The ABM archival library has taught me that all the Anglican Board of Mission’s work across one hundred and seventy years has been supported by the sacrificial, financial and community support of faithful Anglicans, from the days of the Church of England in Australia until now.

ABM is fit for purpose in the present partly through its dynamic past and now through its support of Christian mission where it is happening; and by committing to the local churches as the primary mission agents, and through its own holistic five marks of mission. These marks include what the older catholic tradition called corporal or bodily works of mercy.  Our Lord said that doing these things for the needy was doing it to him.  Best practice and empowering responses to the brother and sister in need remain basic imperatives.
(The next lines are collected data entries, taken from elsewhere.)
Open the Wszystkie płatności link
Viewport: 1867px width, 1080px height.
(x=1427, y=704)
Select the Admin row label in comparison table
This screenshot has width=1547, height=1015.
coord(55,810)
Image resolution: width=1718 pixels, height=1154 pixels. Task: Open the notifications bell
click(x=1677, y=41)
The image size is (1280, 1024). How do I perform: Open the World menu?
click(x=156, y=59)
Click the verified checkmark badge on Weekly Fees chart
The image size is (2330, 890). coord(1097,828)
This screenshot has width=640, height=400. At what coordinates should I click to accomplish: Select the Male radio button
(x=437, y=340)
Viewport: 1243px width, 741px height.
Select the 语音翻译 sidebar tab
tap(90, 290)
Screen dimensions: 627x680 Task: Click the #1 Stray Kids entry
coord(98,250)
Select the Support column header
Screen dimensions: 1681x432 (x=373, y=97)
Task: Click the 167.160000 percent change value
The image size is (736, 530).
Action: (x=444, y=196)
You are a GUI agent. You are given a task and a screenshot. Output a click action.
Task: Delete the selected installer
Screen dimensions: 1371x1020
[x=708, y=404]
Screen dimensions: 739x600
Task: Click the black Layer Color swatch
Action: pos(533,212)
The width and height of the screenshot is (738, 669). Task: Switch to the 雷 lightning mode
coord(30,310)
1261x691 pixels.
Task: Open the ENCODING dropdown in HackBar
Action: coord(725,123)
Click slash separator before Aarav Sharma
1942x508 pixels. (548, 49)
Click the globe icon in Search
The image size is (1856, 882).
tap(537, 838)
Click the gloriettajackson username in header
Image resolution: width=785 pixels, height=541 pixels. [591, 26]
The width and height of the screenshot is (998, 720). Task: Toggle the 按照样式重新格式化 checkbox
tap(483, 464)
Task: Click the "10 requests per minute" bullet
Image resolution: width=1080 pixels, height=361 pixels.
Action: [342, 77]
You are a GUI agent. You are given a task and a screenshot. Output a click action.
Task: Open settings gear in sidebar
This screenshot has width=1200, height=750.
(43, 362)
Artefacts and written records inspire. Things speak. Photographs and letters can help us gospel to bring forth treasures old and new – as the Gospels imply. In this room I see reminders of the mission that is Christ’s. There is a photograph of the remarkable Frank Coaldrake whose personal ministry of reconciliation in Japan immediately post World War Two remains profound and is now embedded in the history of that church. One can read his diaries from the time before he became a university student. Or, one can enter the world of the PNG mission in 1890 and track it through the later Bishop Strong years to the emergence of an independent Anglican Province. Or one can read accounts by missionaries of life in the Solomons. The archival goldmine has many shafts.

I have begun to track the deep and often troubled history of engagement with the prior people of this land and reflect on the history of mission to the aboriginal peoples, knowing that today ABM is committed and active in ongoing reconciliation. Best practice today demands considered reflection. That reflection can involve our own substantial John and Ernest Gribble material and the critical re-reception of their own writings and their own lives. The study of the histories of these missions, within the history of British imperial and colonial engagement and the emergence of federated Australia are important activities, in their own right and signposting paths into the future.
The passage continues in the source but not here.